興味深い事実であるが。彼女は当時の常識としては、決して優れた魔法使いではなかった。
直接魔法が中心であった時代。実戦主義の蔓延る中にあって、彼女はどちらかと言えば無能の烙印を押されていたはずである。
しかしながら、彼女の真の才能はその類まれなる頭脳にこそあった。
彼女は、聖アリス魔法学院の前身たるアリス魔法教室のもとで学び育ったとされる。
彼女の人格形成において多大な影響を与えた恩師アリス・ラックインへの言及は避けられないだろう。
アリス自身の目立った功績はないものの、エイミーが幼き日よりの思い出を描いた当時のベストセラー『アリス先生の思い出』を紐解けば、その魅力的で親しみやすい人物像がありありと伝わってくる。
当時最高の保存強化魔法を駆使して生成された『アリス先生の像』にて、現代でもそのありがたい姿を拝むことができる。
エイミーは魔法の制御に苦労しながらも、アリスの熱心かつ愛のある指導によってその才能をめきめきと開花させた。
そうして長じてよりは、アリス魔法教室の教師として長きに渡り教鞭を執りつつ、自身の研究を精力的に推し進めた。
恩師アリスの亡くなった晩年には、アリス魔法教室を聖アリス魔法学院へと改称し、初代校長に就任した。
教師としてのみならず政治家としても優れた手腕を発揮し、かつての田舎町ナボックを当時随一のサークリスを凌ぐ大魔法都市にまで発展させる。
それから千年を経た現代においても、ナボックは世界最大の魔法都市であることはご存じの通りである。
このように政治面、教育者としても数々の偉大な実績を残したが。その最大の功績は、やはり術式魔法理論の完成であろう。

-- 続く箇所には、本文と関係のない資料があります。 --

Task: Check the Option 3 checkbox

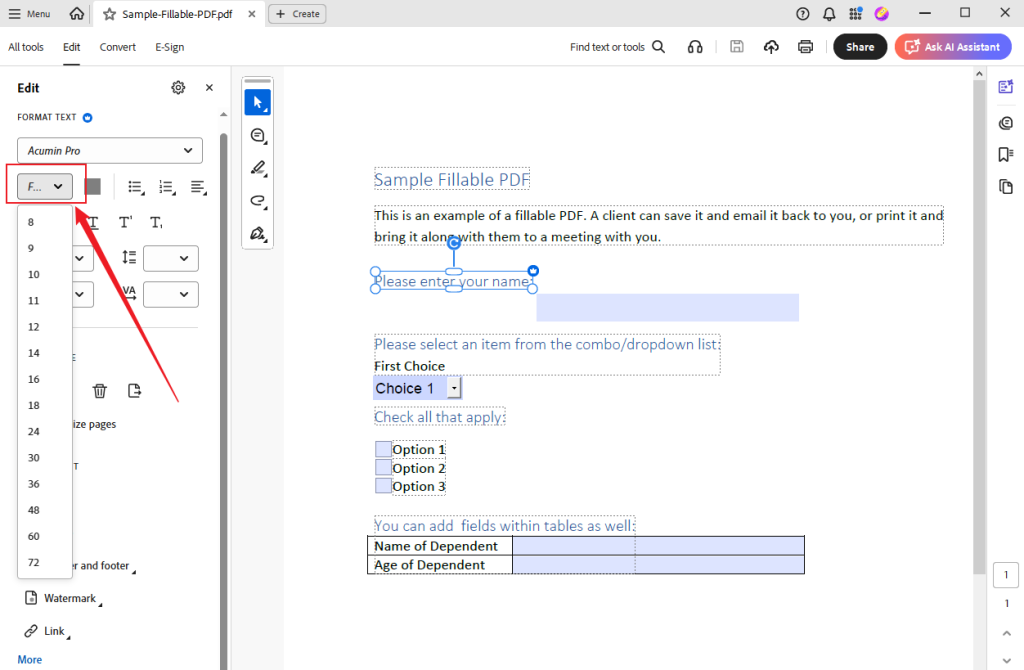Action: (383, 485)
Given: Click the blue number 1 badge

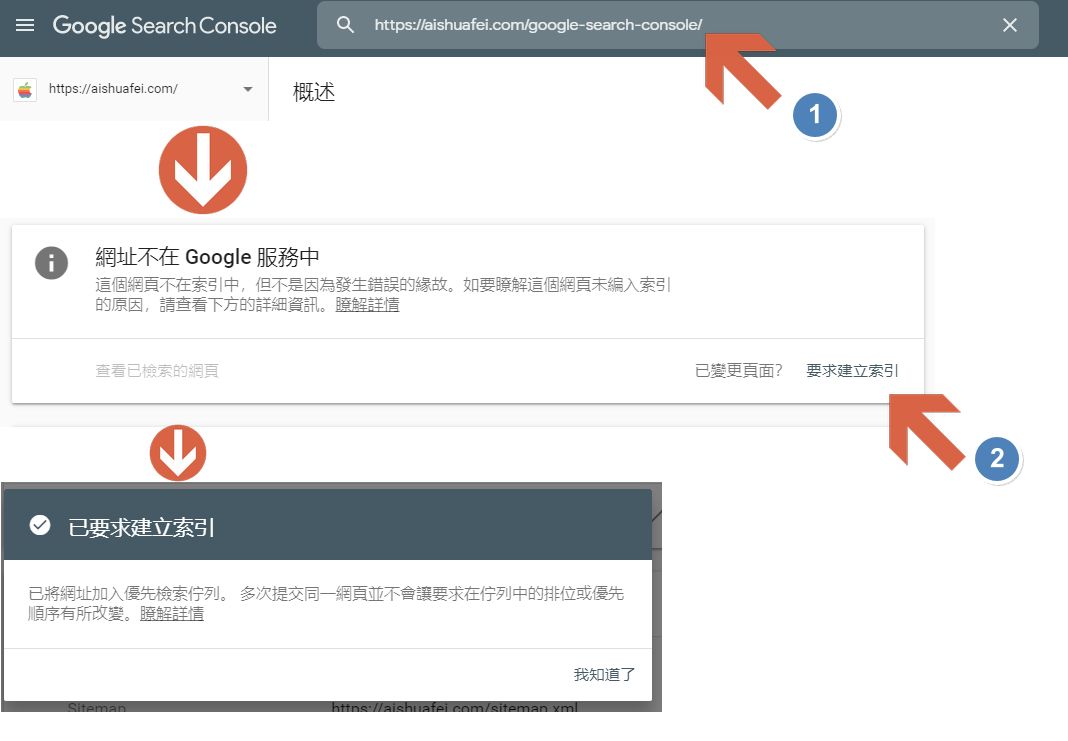Looking at the screenshot, I should (814, 115).
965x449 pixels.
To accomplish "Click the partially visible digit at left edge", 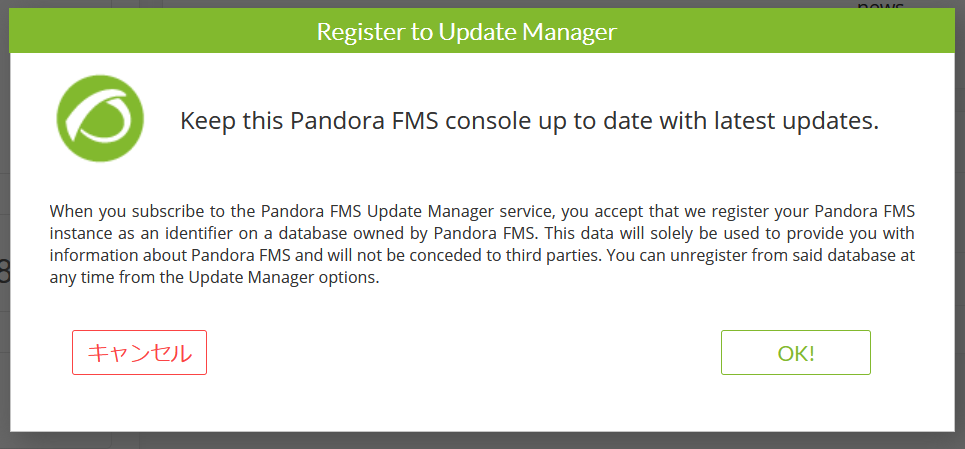I will [x=4, y=272].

師アーガス・オズバインとの共同研究は、彼女が齢14のときに始まったとされる。
アーガスには、いつか宇宙へ行くという壮大な夢があった。
宇宙という概念さえ一般的でなかった当時は、まったく無謀かつ荒唐無稽の話であったが。彼もまた時代の先を見据えていたのである。
そこで彼が密かに推し進めていた宇宙魔法理論と、エイミーの未成熟な術式魔法理論とが出会い、素晴らしい進展が起きたのだった。
まず先鞭を付けたのはアーガスである。
彼は実戦魔法使いとしても当時最高の実力者であり、殊に実験においてその才は遺憾なく発揮された。

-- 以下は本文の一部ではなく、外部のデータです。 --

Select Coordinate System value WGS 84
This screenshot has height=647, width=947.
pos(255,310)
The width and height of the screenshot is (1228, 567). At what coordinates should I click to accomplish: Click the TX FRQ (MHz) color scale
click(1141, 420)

宇宙空間の性質の一部を明らかにし、術式魔法につき数々の実験的成功をもたらしたのは、まさしく彼の功績と言えよう。
ただし、二人の偉大な才能をもってしても、従来とまったく異なる魔法理論と実用体系の構築は至難を極めた。
残念ながら理論の完成および自身の夢を叶えることなく、悲劇の天才アーガスは鬼籍に入ってしまったのであるが。

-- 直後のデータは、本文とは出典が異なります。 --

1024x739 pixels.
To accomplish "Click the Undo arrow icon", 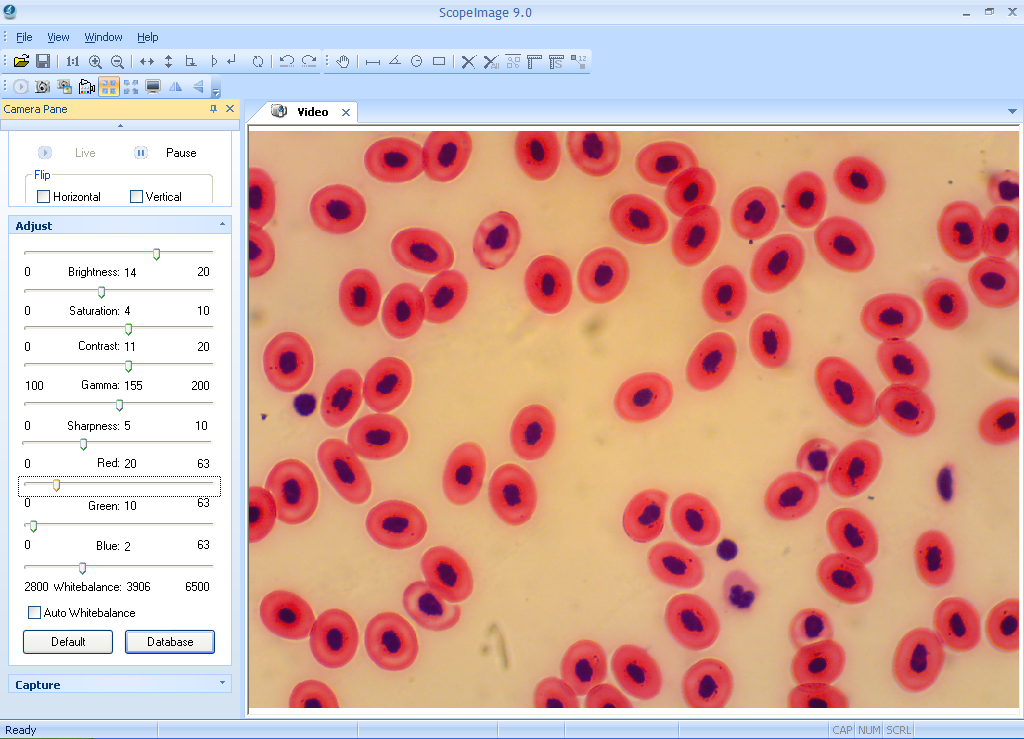I will 287,61.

彼の遺志を継ぎ、エイミーはついに術式魔法理論を完成させる。さらには全属性の実用化にまで漕ぎ着けた。
そして続く宇宙魔法時代の扉をも、二人の天才はこじ開けたのである。
魔力のない者であっても、誰でも魔法が使える。そんな時代を彼女は夢見ていた。
今私たちが誰でも豊かな魔法文明の恩恵に預かることができるのは、まさしく二人の偉大な天才のおかげなのである。
「ふうん。むかしはすごいひとたちがいたのねえ。ごせんぞさま、かっこいいなあ」
幼きアニエスは、魔法史の本をしげしげと眺めていた。
図書室の窓からは、確かに立派な『アリス先生の像』が見える。
初代校長エイミー・グレイシアの像も隣に並び立っている。
やはりどうしても目に付いてしまうものは、圧倒的な胸囲の格差である。
さがない子供や一部の大人たちがかの地名で揶揄するのも、無理からぬことだろう。
ほどほどに豊かなエイミー像に対して。
確かにその胸は、平坦であった。
アニエスはまったく邪気なしに、誰かがそう言っていたのをぽつりと呟く。
かの地名にあやかり、千年受け継がれてきたその不名誉な渾名を。
「あれがだいへいげんね」
【】
「」
《》
――――
しかし、エイミー・グレイシアは。この『異常生命体』は。
結局何も成せず、若くして死ぬのだ。
なぜなら、そうでなければならないからである。
惑星エラネルが『異常』発展することはあり得ない。
アニエス・オズバインの生誕に繋がることなど、断じてあってはならないのだから。